Escuché con mucha atención, sin mover un solo músculo y casi sin respirar. El ruido volvió a oírse. Algo se movía entre la vegetación, no lejos de mí. El miedo encendido por mis sueños seguía acompañándome y lo primero que pensé fue en la maldad. La cosa más malvada de la noche era el Hacha de la Noche, el feroz espíritu azteca de la selva que acechaba a los viajeros que eran tan estúpidos como para avanzar cuando estaba oscuro. El Hacha de la Noche —una entidad sin cabeza y con una herida en el pecho, que se abría y se cerraba con el sonido de una hacha que partía madera— rondaba en busca de los desprevenidos.
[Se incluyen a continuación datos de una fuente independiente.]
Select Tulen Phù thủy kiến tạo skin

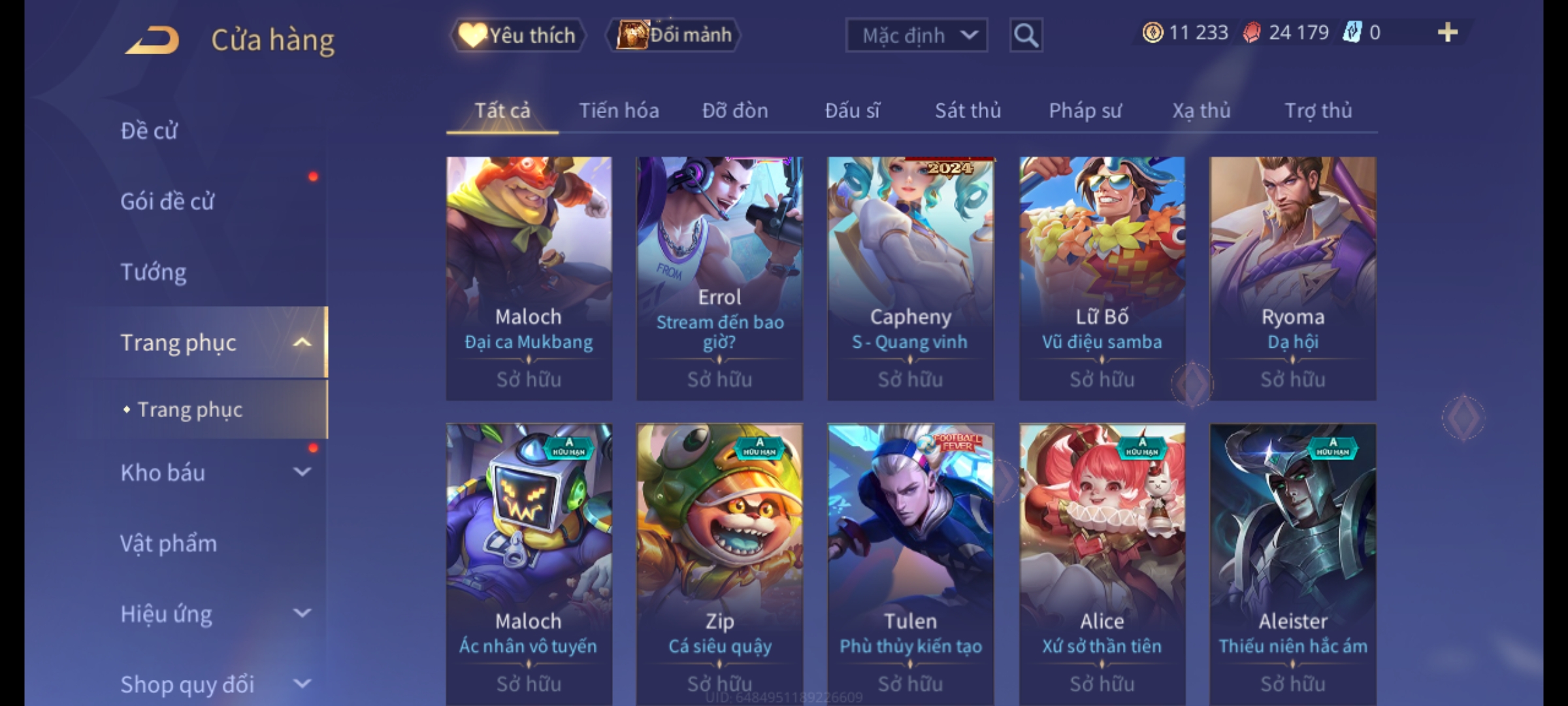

La gente oía que alguien cortaba leña en la oscuridad y, cuando salía a investigar, el Hacha de la Noche les cortaba la cabeza y se la metía en la abertura que tenía en el pecho.

El Hacha de la Noche era un personaje que las madres usaban para asustar a sus hijos y obligarlos a que se portaran bien. Incluso yo había recibido la amenaza de que a menos que hiciera lo que era debido, vendría el Hacha de la Noche y me cortaría la cabeza. La amenaza no vino de labios de fray Antonio, desde luego, sino de la gente de la calle que pasaba la noche en la Casa de los Pobres.

El ruido que oí no era el sonido de alguien cortando leña, sino de algo que se movía entre los arbustos, algo de gran tamaño. Mientras seguía escuchando, tuve la certeza de que era el sonido del tigre del Nuevo Mundo: el jaguar. Un jaguar hambriento era tan peligroso y letal como el Hacha de la Noche.

Permanecí inmóvil y petrificado por el miedo hasta un rato después de que el ruido cesó. Incluso en el silencio que siguió, los ruidos me parecieron fantasmales. Yo había oído historias de otros seres, serpientes capaces de romper cada hueso del cuerpo de una persona y arañas venenosas tan grandes como la cabeza de un hombre. Pero ninguno de esos animales hacía ruido antes de estar encima de uno.

Me dije que esos sonidos eran ruidos que normalmente se oyen en la oscuridad; las aves nocturnas, los escarabajos y los grillos estaban callados, porque todo estaba demasiado mojado como para que asomaran la cabeza de sus cuevas, pero tuve miedo de que estuvieran silenciosos porque algo más grande y más letal estaba rondando en busca de una víctima.

Dormí a intervalos y, esta vez, mi sueño tomó forma: soñé que yo había amputado la cabeza del fraile en lugar de la pierna de la prostituta.